Comme l'a reconnu l'organisation mondiale de la santé (OMS), à l'issu de sa réunion du 22 mars dernier, l'infection d'une femme enceinte lors de son premier trimestre de grossesse par le virus Zika est liée à une augmentation du risque d'anomalie fœtale en général, et de microcéphalie en particulier.
Le neurotropisme et la neurovirulence du virus Zika ont été signalés dès les premières descriptions du virus par le virologue britannique Georges Dick en 1952, 5 ans après la découverte du virus en Ouganda. Ce n'est toutefois que récemment que son action délétère sur les cellules-souches et progénitrice du système nerveux a été montrée lors d'expérience in vitro.
De plus, les mécanismes moléculaires qui lient l'infection par le virus Zika à ses conséquences neurologiques étaient complètement inconnus, jusqu'à ce que le Dr Tomasz Nowakowski et ses collègues du centre Eli et Edythe Broad de médecine régénérative et de recherche sur les cellules-souches (université de Californie) ne reprennent le problème à la base et découvrent le rôle clé joué par le récepteur à tyrosine kinase AXL.
Un récepteur déjà mis en cause dans la dengue
« Les mécanismes connus à l'origine des microcéphalies s'appuient sur une perte des cellules de la glie radiale, à l'origine des cellules souches neurales constituant le cerveau en développement », expliquent les auteurs dans une étude publiée dans « Cell Stem Cell ». Ils ont donc formulé une hypothèse, selon laquelle, les cellules de la glie radiale expriment sélectivement une protéine qui favorise leur infection par le virus.
Plusieurs candidats ont été identifiés : DC-SIGN, TYRO3 et AXL. C'est le récepteur à tyrosine kinase AXL, normalement impliqué dans la mitose, qui a finalement été retenu. Le blocage de l'expression du gène codant pour AXL réduit en effet de 90 % l'infectivité des fibroblastes cultivés in vitro par les chercheurs. Par ailleurs, AXL était déjà connu pour favoriser l'entrée du virus Zika et de celui de la Dengue dans les cellules humaines de la peau. « Le récepteur AXL ne se contente pas de permettre l'entrée dans la cellule, complètent les auteurs, son activation augmente également l'infectiosité des cellules nerveuses. »
L'analyse de l'ARN transcrit par de nombreux types cellulaires humains a révélé que ces récepteurs semblent fortement exprimés par les cellules gliales radiaires et les microgliocytes. Une recherche basée sur des immunoglobuline anti-AXL a également permis de retrouver des récepteurs AXL dans les capillaires cérébraux. Les auteurs précisent que si AXL est largement exprimé au cours de la neurogenèse dans les cellules gliales, les astrocytes et les capillaires, ils ne sont plus exprimés dans les neurones matures qui ne se divisent plus.
··········
▸ **CONSIGNE DE L'EXERCICE**: Recopiez à l'identique le passage du texte sur le virus Zika qui commence par les mots « Comme l'a reconnu » et s'achève par les mots « d'expérience in vitro. ». Ces enregistrements sont sans rapport avec le texte sur le virus Zika.

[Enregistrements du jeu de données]
··········
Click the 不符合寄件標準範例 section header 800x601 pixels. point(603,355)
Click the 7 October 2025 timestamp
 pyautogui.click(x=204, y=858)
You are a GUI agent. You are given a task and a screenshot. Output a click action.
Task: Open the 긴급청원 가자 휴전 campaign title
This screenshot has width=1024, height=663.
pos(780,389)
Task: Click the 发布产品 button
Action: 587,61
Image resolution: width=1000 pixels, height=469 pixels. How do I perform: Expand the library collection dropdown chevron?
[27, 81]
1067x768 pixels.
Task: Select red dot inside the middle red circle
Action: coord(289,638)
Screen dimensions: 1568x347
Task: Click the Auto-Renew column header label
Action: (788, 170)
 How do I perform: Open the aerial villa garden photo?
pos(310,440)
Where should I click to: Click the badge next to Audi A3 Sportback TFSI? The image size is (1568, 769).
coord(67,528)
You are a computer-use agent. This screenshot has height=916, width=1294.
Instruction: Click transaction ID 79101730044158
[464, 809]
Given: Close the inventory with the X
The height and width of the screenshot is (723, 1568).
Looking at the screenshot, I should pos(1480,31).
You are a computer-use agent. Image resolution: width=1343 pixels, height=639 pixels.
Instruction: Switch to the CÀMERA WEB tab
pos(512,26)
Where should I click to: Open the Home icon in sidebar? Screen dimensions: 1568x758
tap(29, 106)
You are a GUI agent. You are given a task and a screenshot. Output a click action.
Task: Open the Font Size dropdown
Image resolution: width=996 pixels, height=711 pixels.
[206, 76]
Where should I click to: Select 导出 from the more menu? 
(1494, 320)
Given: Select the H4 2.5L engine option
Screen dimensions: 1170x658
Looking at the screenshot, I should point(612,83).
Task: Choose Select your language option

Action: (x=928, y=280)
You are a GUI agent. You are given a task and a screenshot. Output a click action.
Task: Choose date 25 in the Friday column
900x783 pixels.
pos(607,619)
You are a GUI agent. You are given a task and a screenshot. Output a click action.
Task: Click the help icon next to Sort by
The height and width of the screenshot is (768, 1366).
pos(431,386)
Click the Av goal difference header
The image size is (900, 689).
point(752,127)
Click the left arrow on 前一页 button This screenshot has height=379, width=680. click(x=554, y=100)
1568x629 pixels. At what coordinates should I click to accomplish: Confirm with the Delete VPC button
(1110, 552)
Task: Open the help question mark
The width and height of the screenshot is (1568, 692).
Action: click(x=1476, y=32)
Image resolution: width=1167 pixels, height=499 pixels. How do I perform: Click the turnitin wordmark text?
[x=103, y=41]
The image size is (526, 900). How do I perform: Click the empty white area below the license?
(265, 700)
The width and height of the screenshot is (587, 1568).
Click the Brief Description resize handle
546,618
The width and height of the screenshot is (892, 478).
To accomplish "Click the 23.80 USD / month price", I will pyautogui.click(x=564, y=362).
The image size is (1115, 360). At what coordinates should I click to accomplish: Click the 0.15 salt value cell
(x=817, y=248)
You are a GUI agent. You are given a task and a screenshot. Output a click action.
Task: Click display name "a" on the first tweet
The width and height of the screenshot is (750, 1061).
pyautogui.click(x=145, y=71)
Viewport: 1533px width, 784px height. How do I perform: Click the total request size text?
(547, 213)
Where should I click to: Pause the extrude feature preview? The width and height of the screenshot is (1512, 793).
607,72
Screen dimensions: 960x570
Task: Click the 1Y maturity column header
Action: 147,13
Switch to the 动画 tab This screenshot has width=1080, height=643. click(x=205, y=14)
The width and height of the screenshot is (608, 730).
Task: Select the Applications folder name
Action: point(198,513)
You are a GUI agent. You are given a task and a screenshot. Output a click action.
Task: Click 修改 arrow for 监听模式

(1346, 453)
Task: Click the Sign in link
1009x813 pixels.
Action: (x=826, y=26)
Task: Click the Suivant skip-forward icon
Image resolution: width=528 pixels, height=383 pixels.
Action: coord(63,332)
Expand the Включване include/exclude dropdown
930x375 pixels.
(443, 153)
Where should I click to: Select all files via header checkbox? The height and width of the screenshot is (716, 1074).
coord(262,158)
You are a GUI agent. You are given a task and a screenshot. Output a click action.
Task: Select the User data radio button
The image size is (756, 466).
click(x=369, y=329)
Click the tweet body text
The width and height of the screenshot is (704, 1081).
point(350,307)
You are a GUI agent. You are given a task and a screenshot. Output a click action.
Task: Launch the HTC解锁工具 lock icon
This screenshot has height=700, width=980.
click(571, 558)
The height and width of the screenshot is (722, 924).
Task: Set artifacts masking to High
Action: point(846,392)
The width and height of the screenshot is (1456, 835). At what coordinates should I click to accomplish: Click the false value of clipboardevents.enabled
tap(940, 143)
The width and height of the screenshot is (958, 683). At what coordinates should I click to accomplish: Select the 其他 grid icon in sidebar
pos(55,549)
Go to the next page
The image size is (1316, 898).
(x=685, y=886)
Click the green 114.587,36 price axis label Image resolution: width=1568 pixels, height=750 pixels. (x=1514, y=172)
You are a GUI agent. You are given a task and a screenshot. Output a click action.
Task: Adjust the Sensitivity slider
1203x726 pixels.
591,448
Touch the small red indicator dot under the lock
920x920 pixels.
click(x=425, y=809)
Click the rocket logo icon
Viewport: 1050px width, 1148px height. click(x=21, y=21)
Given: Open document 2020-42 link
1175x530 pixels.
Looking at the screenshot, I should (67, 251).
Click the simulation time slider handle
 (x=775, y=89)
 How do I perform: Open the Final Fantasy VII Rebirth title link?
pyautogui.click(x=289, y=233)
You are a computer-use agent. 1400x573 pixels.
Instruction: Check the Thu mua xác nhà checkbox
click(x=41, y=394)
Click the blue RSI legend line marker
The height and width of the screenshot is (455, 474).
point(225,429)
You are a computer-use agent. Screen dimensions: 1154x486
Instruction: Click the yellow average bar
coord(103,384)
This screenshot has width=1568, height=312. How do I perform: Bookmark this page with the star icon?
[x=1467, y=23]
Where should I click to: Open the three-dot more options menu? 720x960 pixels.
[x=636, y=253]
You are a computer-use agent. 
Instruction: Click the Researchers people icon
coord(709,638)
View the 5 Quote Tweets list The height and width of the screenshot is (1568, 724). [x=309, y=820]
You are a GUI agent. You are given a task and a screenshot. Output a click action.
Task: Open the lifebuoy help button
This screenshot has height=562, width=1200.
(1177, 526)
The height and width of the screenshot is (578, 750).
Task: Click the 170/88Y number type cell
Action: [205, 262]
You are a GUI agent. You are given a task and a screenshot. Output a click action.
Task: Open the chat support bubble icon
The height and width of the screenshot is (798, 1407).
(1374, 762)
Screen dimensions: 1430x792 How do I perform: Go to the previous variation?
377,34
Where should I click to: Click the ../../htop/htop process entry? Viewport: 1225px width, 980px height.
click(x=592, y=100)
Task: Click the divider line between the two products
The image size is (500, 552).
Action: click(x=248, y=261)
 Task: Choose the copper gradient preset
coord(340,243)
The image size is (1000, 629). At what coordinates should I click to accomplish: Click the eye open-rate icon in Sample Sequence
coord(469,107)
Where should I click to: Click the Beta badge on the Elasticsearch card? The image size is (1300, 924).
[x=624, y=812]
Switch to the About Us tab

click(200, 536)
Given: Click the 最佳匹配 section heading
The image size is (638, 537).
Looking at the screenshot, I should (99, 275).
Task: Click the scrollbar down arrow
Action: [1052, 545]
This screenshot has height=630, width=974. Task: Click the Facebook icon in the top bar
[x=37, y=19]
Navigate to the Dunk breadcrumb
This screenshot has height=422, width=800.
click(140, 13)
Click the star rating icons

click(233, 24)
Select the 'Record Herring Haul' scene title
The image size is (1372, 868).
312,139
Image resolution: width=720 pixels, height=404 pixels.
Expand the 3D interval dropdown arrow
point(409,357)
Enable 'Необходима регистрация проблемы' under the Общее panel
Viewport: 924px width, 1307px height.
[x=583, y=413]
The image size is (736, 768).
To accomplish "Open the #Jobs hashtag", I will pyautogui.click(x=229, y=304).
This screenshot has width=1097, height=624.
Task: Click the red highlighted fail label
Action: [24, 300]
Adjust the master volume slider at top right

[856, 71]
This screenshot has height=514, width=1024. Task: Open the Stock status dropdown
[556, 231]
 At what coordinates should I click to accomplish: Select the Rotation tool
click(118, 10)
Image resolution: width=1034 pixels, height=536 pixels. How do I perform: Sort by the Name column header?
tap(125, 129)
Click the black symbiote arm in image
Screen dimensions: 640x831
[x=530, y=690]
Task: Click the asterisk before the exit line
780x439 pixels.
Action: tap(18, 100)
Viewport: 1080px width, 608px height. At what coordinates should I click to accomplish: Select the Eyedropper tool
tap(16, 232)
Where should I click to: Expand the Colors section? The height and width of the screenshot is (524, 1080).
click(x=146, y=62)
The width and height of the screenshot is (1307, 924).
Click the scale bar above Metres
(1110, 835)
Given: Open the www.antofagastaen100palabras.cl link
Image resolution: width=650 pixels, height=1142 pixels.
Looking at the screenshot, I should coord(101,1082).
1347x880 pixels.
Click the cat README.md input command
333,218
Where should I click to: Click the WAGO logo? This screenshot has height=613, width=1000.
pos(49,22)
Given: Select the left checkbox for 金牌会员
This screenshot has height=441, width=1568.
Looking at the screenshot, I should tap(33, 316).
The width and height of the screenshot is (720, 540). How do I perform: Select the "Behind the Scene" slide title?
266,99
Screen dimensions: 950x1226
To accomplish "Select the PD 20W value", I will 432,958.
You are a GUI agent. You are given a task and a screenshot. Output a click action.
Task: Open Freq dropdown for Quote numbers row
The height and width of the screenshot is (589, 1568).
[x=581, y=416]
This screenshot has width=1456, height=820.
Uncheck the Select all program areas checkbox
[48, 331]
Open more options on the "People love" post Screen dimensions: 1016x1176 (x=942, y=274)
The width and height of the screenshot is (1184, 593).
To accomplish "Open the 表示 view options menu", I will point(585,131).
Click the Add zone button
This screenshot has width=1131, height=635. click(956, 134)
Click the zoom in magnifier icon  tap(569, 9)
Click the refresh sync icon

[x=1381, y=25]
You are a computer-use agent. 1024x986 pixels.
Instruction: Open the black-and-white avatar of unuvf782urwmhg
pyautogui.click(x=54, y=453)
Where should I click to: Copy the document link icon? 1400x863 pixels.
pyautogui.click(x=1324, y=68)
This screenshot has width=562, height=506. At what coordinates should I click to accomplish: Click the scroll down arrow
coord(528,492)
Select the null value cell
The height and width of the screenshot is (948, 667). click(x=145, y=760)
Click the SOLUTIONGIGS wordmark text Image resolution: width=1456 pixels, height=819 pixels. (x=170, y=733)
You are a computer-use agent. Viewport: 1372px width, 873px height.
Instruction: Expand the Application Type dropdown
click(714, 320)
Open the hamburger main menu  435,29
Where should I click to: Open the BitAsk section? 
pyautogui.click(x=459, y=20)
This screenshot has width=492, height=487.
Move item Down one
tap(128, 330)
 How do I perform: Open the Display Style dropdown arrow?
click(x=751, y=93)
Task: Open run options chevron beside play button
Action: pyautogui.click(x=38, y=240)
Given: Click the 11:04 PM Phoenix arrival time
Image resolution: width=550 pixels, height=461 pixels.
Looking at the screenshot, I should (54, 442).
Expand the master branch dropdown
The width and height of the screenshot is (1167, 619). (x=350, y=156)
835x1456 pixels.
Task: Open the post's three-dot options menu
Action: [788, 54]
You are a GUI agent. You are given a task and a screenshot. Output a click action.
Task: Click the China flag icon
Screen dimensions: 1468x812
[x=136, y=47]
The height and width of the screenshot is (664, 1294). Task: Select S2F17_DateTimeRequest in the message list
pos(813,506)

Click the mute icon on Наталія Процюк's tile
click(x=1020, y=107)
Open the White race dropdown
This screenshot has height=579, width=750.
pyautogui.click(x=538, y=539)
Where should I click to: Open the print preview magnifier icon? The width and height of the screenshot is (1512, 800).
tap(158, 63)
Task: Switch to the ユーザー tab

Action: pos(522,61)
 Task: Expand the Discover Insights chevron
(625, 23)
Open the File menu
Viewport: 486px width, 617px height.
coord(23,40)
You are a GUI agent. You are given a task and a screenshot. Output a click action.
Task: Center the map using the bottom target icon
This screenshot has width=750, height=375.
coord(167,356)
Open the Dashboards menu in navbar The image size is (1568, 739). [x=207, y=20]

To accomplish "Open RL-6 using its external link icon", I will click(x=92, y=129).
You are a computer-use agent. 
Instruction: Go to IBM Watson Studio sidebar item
··········
▸ **RÉPONSE ATTENDUE**:
Comme l'a reconnu l'organisation mondiale de la santé (OMS), à l'issu de sa réunion du 22 mars dernier, l'infection d'une femme enceinte lors de son premier trimestre de grossesse par le virus Zika est liée à une augmentation du risque d'anomalie fœtale en général, et de microcéphalie en particulier.
Le neurotropisme et la neurovirulence du virus Zika ont été signalés dès les premières descriptions du virus par le virologue britannique Georges Dick en 1952, 5 ans après la découverte du virus en Ouganda. Ce n'est toutefois que récemment que son action délétère sur les cellules-souches et progénitrice du système nerveux a été montrée lors d'expérience in vitro.